M/s. Atul Dalal & Co, Chartered Accountants, Ahmedabad, the Statutory Auditors of the Company retire at the ensuing Annual General Meeting and are eligible for re- appointment. They have furnished a certificate regarding their eligibility for re- appointment as Statutory Auditors of the Company, pursuant to Section 139(2) of the Companies Act, 2013 read with Companies (Audit & Auditors) Rules, 2014. The Board of Directors recommends their re-appointment for the year 2015-16 at the ensuing Annual General Meeting.

(ii) Secretarial Auditor

Pursuant to the provisions of Section 204 of the Companies Act, 2013 and the Companies (Appointment and Remuneration of Managerial Personnel) Rules, 2014, the Company has appointed Mr. Sachin Sinha, a practicing Company Secretary, Ahmedabad (Mem. No. 24045), to undertake the Secretarial Audit of the Company. The Report of the Secretarial Audit is annexed herewith as "Annexure - A".

EXPLANATION OR COMMENTS ON QUALIFICATIONS, RESERVATIONS OR ADVERSE REMARKS OR DISCLAIMERS MADE BY THE STATUTORY AUDITOR AND THE SECRETARIAL AUDITOR IN THEIR REPORTS

As regards para No. 1 under the heading of Basis for Qualified Opinion of Statutory Auditor's Report and point no. 2 of observation made by Secretarial Auditor, the Directors state that the amount borrowed from Dewan Housing Finance Corporation Limited (DHFL) was used for repayment of amount borrowed from Directors which was utilized for the project at Umbergaon site. As such the borrowing cost of Rs. 427.48 lacs has been included in the valuation of work-in-progress of Umbergaon site in compliance with AS-2, AS-7 and AS-16. The Company will not capitalise such amount of interest from July, 2015.

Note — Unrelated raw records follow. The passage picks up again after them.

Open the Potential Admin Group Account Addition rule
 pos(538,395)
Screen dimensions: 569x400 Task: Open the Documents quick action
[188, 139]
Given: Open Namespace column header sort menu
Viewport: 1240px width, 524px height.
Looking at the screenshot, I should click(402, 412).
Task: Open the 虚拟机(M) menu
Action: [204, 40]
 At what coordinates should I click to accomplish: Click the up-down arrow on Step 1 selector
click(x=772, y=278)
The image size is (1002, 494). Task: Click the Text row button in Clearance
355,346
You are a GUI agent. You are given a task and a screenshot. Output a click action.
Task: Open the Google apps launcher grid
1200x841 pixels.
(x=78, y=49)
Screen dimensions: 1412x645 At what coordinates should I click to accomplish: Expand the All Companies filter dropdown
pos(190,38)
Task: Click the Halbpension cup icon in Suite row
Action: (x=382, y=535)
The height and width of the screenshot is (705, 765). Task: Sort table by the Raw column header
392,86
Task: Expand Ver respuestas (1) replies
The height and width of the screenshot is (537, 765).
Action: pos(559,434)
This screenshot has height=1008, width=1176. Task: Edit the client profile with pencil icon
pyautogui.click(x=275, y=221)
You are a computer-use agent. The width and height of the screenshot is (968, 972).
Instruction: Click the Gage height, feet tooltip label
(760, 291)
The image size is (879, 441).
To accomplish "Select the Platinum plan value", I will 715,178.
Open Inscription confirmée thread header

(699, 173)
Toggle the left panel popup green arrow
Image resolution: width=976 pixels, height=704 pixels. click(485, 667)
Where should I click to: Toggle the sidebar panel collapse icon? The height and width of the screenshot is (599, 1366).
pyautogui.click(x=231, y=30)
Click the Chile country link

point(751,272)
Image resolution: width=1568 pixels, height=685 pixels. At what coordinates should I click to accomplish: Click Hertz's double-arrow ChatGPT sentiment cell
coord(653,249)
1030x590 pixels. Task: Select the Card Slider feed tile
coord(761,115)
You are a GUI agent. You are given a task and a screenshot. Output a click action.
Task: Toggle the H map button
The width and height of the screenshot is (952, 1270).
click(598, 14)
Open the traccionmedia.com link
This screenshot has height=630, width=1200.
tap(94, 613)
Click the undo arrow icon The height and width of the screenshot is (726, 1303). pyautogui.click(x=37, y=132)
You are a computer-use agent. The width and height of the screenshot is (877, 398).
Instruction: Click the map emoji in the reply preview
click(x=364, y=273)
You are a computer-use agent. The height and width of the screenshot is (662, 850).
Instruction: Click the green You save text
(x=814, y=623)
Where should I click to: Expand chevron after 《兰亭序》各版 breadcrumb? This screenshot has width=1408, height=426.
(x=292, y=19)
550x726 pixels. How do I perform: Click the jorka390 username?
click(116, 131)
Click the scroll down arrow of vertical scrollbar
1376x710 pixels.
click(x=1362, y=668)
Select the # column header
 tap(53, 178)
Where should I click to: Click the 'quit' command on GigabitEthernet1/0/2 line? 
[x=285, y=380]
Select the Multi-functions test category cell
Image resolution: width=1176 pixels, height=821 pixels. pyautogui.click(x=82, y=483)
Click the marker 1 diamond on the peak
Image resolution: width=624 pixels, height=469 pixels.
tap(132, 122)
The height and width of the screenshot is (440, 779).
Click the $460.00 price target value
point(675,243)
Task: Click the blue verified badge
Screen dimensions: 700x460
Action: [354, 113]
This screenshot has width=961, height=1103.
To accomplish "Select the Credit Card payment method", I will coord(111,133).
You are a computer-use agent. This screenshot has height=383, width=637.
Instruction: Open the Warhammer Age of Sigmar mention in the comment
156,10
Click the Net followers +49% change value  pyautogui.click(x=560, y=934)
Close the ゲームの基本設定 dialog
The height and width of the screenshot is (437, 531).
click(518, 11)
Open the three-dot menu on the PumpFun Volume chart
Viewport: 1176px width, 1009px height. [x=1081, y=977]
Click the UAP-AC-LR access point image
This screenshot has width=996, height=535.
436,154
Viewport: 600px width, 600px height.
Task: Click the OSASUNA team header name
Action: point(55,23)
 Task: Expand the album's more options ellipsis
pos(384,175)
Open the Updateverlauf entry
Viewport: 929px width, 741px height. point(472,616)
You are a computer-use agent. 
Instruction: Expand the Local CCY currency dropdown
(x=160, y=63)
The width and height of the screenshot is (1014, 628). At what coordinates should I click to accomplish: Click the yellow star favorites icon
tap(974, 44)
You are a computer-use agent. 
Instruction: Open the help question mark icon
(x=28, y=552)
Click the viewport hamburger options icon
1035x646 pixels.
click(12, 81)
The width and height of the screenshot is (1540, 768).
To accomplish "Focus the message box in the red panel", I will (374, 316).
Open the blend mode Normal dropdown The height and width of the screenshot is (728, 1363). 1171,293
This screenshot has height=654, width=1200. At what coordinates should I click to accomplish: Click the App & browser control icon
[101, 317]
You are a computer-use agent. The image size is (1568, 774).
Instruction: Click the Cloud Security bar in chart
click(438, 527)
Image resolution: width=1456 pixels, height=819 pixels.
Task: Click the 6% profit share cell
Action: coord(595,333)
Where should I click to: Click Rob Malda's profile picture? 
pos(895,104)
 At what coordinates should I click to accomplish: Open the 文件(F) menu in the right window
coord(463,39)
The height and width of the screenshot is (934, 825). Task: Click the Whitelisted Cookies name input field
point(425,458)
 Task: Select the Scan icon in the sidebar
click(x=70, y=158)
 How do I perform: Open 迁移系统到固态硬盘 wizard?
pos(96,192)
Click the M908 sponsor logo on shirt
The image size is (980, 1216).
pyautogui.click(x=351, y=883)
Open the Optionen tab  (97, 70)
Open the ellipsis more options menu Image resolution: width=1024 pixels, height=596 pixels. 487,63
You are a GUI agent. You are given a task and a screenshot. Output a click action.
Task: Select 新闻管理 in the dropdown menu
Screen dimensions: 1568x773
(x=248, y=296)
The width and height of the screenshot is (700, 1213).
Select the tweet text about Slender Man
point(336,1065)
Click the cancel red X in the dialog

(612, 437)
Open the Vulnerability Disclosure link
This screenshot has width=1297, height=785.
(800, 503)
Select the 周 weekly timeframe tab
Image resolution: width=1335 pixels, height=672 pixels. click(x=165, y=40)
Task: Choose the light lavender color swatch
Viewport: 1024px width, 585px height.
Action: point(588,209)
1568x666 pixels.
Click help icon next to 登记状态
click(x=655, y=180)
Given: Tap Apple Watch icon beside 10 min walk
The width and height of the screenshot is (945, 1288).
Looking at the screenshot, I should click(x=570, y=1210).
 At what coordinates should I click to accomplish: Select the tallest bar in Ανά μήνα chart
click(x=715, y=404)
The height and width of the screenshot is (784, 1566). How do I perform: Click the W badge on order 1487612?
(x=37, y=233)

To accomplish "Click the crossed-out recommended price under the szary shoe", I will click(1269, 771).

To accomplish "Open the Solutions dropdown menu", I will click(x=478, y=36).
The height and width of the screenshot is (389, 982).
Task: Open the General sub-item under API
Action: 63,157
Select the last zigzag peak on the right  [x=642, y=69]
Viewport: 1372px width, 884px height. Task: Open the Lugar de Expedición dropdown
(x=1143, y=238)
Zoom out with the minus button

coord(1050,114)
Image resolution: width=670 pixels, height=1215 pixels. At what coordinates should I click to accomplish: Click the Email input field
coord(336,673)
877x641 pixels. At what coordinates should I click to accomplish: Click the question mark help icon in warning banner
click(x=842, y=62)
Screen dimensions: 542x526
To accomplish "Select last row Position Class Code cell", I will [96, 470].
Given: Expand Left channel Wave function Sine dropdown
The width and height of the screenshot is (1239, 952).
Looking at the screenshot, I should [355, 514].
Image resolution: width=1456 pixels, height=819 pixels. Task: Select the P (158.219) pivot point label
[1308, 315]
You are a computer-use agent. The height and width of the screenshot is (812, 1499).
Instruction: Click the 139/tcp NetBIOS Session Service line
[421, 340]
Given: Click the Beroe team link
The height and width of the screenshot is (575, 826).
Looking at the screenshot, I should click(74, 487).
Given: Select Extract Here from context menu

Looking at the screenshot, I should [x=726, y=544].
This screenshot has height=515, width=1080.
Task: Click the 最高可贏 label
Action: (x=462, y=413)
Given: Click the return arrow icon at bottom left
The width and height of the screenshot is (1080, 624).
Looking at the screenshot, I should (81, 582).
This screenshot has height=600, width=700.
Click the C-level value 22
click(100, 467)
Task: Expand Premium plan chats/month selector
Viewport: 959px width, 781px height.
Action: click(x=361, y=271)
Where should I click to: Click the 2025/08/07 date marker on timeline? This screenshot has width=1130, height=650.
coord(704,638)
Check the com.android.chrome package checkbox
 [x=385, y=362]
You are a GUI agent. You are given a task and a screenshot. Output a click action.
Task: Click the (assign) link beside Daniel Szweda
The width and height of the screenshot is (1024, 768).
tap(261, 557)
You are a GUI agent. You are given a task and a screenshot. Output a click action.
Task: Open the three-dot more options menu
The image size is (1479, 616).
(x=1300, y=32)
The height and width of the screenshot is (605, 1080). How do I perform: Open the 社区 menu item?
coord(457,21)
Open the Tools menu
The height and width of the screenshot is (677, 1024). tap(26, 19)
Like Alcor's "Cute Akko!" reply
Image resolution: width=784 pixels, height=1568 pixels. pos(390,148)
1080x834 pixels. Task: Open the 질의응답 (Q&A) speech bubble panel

As regards para No. 2 under the heading of Basis for Qualified Opinion of Statutory Auditor's Report and point no. 3 of observation made by Secretarial Auditor, in respect of Sales of Flats/Apartments of Akansha Flats, Scheme at Umbergaon, Dist. Thane, Maharashtra, the Directors state that the Company has obtained legal opinion in this regard and accordingly the management is of the opinion that the Company has not violated any of the conditions of agreements entered into with the purchasers or of the provisions of Maharashtra Ownership of Flats Acts, 1963. The Company has right to form society upon completion of the project and therefore, the contributions from the members shall be collected and transferred to the society upon its formation together will all rights.

As regards para No. 3 under the heading of Basis for Qualified Opinion of Statutory Auditor's Report in respect of advance payment of Rs. 300 lacs against an Agreement of Rs. 486 Lacs with related party, the Directors state that as per the Agreement dated 13/05/2013 the Company is required to make a payment of Rs. 200/- per Sq. Ft. for 486776 Sq. Ft. aggregating to Rs. 486 Lacs to the related party towards consideration of development rights availed by the Company from the related party, however the Company had not made any payment towards the said agreement no accounting entry made in the year 2013-14. The Board in the opinion that at the time of execution of this agreement, the Company was not required to obtained prior approval of members by way of Special Resolution as the transaction of immovable property was out of purview of Section 297 of the Companies Act, 1956.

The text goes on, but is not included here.